Auto generated columns from target Delta table. Will be used to exclude from merge logic.

exclude_columns class-attribute instance-attribute #

exclude_columns: List[str] = Field(
    default_factory=list,
    description="Columns to be excluded from DataFrame",
)

include_columns class-attribute instance-attribute #

include_columns: List[str] = Field(
    default_factory=list,
    description="Columns to be merged. Will be selected from DataFrame.Default is all columns",
)

merge_key class-attribute instance-attribute #

merge_key: str = Field(..., description='Merge key')

meta_scd2_effective_time_col_name class-attribute instance-attribute #

meta_scd2_effective_time_col_name: str = Field(
    default="effective_time",
    description="Effective col name",
)

meta_scd2_end_time_col_name class-attribute instance-attribute #

meta_scd2_end_time_col_name: str = Field(
    default="end_time", description="End time col name"
)

meta_scd2_is_current_col_name class-attribute instance-attribute #

meta_scd2_is_current_col_name: str = Field(
    default="is_current", description="Current col name"
)

meta_scd2_struct_col_name class-attribute instance-attribute #

meta_scd2_struct_col_name: str = Field(
    default="_scd2", description="SCD2 struct name"
)

scd1_columns class-attribute instance-attribute #

scd1_columns: List[str] = Field(
    default_factory=list,
    description="List of attributes for scd1 type (just update)",
)

scd2_columns class-attribute instance-attribute #

scd2_columns: List[str] = Field(
    default_factory=list,
    description="List of attributes for scd2 type (track changes)",
)

scd2_timestamp_col class-attribute instance-attribute #

scd2_timestamp_col: Optional[Column] = Field(
    default=None,
    description="Timestamp column for SCD2 type (track changes). Default to current_timestamp",
)

table class-attribute instance-attribute #

table: InstanceOf[DeltaTableStep] = Field(
    ..., description="The table to merge to"
)

target_auto_generated_columns class-attribute instance-attribute #

target_auto_generated_columns: List[str] = Field(
    default_factory=list,
    description="Auto generated columns from target Delta table. Will be used to exclude from merge logic",
)

execute #

execute() -> None

Execute the SCD Type 2 operation.

This method executes the SCD Type 2 operation on the DataFrame. It validates the existing Delta table, prepares the merge conditions, stages the data, and then performs the merge operation.

Raises:

Type Description
TypeError

If the scd2_timestamp_col is not of date or timestamp type. If the source DataFrame is missing any of the required merge columns.
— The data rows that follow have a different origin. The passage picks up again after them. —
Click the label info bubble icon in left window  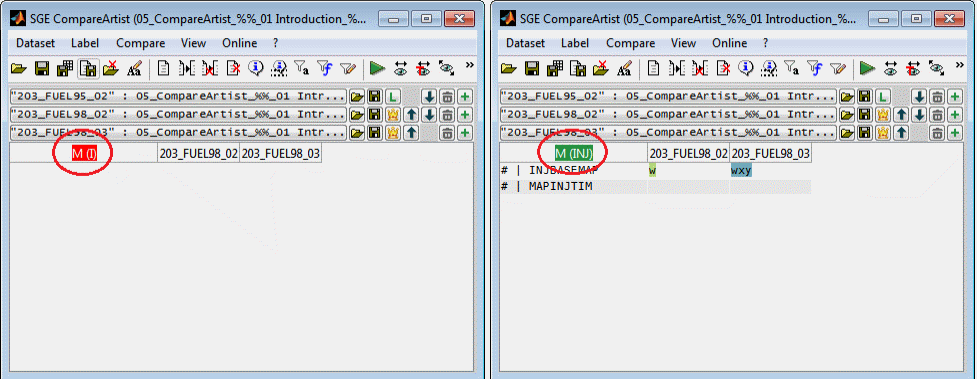pos(255,68)
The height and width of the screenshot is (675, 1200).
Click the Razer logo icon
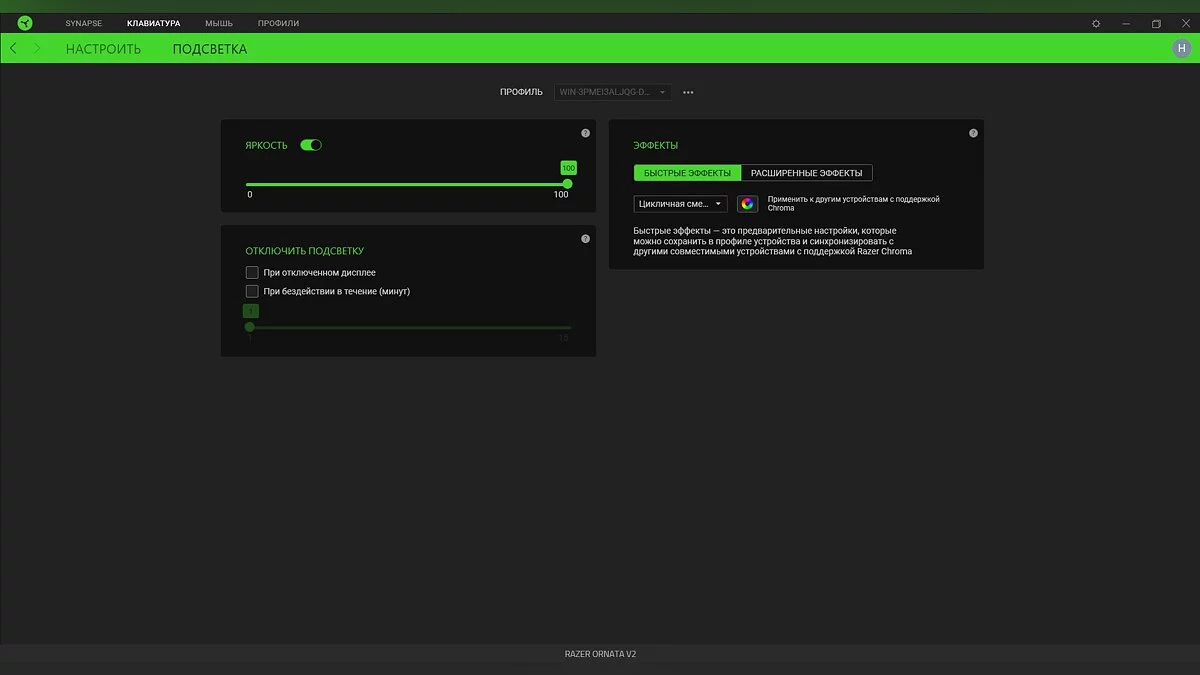coord(25,23)
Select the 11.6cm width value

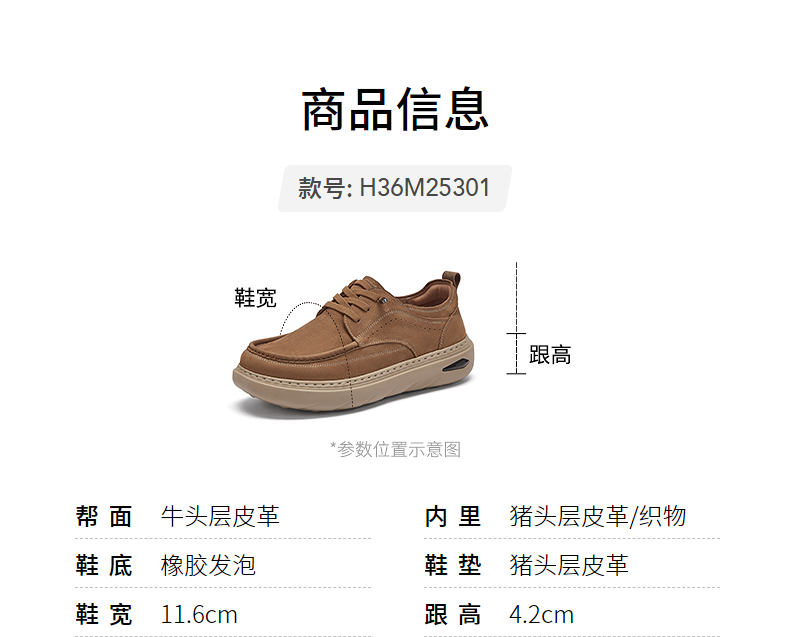pos(199,615)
Source code in src/koheesio/spark/writers/delta/scd.py
def execute(self) -> None:
    """
    Execute the SCD Type 2 operation.

    This method executes the SCD Type 2 operation on the DataFrame.
    It validates the existing Delta table, prepares the merge conditions, stages the data,
    and then performs the merge operation.

    Raises
    ------
    TypeError
        If the scd2_timestamp_col is not of date or timestamp type.
        If the source DataFrame is missing any of the required merge columns.

    """
    self.df: DataFrame
    self.spark: SparkSession
    delta_table = DeltaTable.forName(sparkSession=self.spark, tableOrViewName=self.table.table_name)
    src_alias, cross_alias, dest_alias = "src", "cross", "tgt"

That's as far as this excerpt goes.